** EXERCISE DATA follows **

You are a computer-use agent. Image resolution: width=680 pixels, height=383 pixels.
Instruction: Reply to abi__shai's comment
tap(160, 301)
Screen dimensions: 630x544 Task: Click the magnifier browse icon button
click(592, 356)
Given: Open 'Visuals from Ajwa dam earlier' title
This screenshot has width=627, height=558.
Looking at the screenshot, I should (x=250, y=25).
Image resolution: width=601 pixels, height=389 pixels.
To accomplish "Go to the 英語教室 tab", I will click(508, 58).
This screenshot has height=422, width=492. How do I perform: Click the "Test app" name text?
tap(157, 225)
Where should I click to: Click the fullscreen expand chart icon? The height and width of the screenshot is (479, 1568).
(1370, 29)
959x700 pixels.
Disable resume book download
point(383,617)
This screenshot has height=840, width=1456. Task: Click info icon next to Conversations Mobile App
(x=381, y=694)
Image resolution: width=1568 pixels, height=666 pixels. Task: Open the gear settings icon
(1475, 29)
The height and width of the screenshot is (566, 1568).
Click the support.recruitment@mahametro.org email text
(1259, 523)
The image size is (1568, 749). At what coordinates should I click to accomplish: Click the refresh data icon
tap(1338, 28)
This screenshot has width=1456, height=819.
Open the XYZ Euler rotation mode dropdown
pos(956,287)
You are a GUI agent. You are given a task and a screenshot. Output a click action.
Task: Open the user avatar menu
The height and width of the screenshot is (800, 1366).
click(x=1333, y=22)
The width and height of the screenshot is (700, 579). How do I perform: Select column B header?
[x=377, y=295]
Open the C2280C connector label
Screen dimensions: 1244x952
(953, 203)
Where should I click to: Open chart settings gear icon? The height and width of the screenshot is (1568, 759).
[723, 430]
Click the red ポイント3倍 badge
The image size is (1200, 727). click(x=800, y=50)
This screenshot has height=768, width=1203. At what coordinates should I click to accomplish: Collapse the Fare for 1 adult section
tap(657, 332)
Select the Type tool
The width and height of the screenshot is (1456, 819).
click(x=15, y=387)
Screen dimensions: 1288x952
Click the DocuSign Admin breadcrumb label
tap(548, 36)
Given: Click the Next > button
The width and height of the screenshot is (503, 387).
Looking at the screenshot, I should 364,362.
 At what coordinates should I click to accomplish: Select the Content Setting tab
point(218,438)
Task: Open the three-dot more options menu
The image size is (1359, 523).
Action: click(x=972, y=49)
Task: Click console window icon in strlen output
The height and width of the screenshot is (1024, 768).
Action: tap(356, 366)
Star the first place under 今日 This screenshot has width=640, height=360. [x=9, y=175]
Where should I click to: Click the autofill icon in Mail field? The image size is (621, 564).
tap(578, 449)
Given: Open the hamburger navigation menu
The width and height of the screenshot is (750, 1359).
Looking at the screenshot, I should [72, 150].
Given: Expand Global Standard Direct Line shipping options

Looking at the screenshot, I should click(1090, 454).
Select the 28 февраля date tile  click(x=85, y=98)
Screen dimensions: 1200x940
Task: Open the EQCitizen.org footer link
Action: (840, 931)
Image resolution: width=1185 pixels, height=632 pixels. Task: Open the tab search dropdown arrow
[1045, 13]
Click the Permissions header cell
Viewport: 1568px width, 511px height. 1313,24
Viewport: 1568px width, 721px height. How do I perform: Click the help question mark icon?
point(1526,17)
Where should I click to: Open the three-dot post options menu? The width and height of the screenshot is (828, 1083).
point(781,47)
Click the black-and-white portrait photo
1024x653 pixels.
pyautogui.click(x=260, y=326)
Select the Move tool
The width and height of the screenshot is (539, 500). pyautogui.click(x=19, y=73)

** End of EXERCISE DATA **

== EXERCISE AIM ==
Your answer must be the full set of records above, reproduced exactly.

== ANSWER SPACE ==
You are a computer-use agent. Image resolution: width=680 pixels, height=383 pixels.
Instruction: Reply to abi__shai's comment
tap(160, 301)
Screen dimensions: 630x544 Task: Click the magnifier browse icon button
click(592, 356)
Given: Open 'Visuals from Ajwa dam earlier' title
This screenshot has width=627, height=558.
Looking at the screenshot, I should (x=250, y=25).
Image resolution: width=601 pixels, height=389 pixels.
To accomplish "Go to the 英語教室 tab", I will click(508, 58).
This screenshot has height=422, width=492. How do I perform: Click the "Test app" name text?
tap(157, 225)
Where should I click to: Click the fullscreen expand chart icon? The height and width of the screenshot is (479, 1568).
(1370, 29)
959x700 pixels.
Disable resume book download
point(383,617)
This screenshot has height=840, width=1456. Task: Click info icon next to Conversations Mobile App
(x=381, y=694)
Image resolution: width=1568 pixels, height=666 pixels. Task: Open the gear settings icon
(1475, 29)
The height and width of the screenshot is (566, 1568).
Click the support.recruitment@mahametro.org email text
(1259, 523)
The image size is (1568, 749). At what coordinates should I click to accomplish: Click the refresh data icon
tap(1338, 28)
This screenshot has width=1456, height=819.
Open the XYZ Euler rotation mode dropdown
pos(956,287)
You are a GUI agent. You are given a task and a screenshot. Output a click action.
Task: Open the user avatar menu
The height and width of the screenshot is (800, 1366).
click(x=1333, y=22)
The width and height of the screenshot is (700, 579). How do I perform: Select column B header?
[x=377, y=295]
Open the C2280C connector label
Screen dimensions: 1244x952
(953, 203)
Where should I click to: Open chart settings gear icon? The height and width of the screenshot is (1568, 759).
[723, 430]
Click the red ポイント3倍 badge
The image size is (1200, 727). click(x=800, y=50)
This screenshot has height=768, width=1203. At what coordinates should I click to accomplish: Collapse the Fare for 1 adult section
tap(657, 332)
Select the Type tool
The width and height of the screenshot is (1456, 819).
click(x=15, y=387)
Screen dimensions: 1288x952
Click the DocuSign Admin breadcrumb label
tap(548, 36)
Given: Click the Next > button
The width and height of the screenshot is (503, 387).
Looking at the screenshot, I should 364,362.
 At what coordinates should I click to accomplish: Select the Content Setting tab
point(218,438)
Task: Open the three-dot more options menu
The image size is (1359, 523).
Action: click(x=972, y=49)
Task: Click console window icon in strlen output
The height and width of the screenshot is (1024, 768).
Action: tap(356, 366)
Star the first place under 今日 This screenshot has width=640, height=360. [x=9, y=175]
Where should I click to: Click the autofill icon in Mail field? The image size is (621, 564).
tap(578, 449)
Given: Open the hamburger navigation menu
The width and height of the screenshot is (750, 1359).
Looking at the screenshot, I should [72, 150].
Given: Expand Global Standard Direct Line shipping options

Looking at the screenshot, I should click(1090, 454).
Select the 28 февраля date tile  click(x=85, y=98)
Screen dimensions: 1200x940
Task: Open the EQCitizen.org footer link
Action: (840, 931)
Image resolution: width=1185 pixels, height=632 pixels. Task: Open the tab search dropdown arrow
[1045, 13]
Click the Permissions header cell
Viewport: 1568px width, 511px height. 1313,24
Viewport: 1568px width, 721px height. How do I perform: Click the help question mark icon?
point(1526,17)
Where should I click to: Open the three-dot post options menu? The width and height of the screenshot is (828, 1083).
point(781,47)
Click the black-and-white portrait photo
1024x653 pixels.
pyautogui.click(x=260, y=326)
Select the Move tool
The width and height of the screenshot is (539, 500). pyautogui.click(x=19, y=73)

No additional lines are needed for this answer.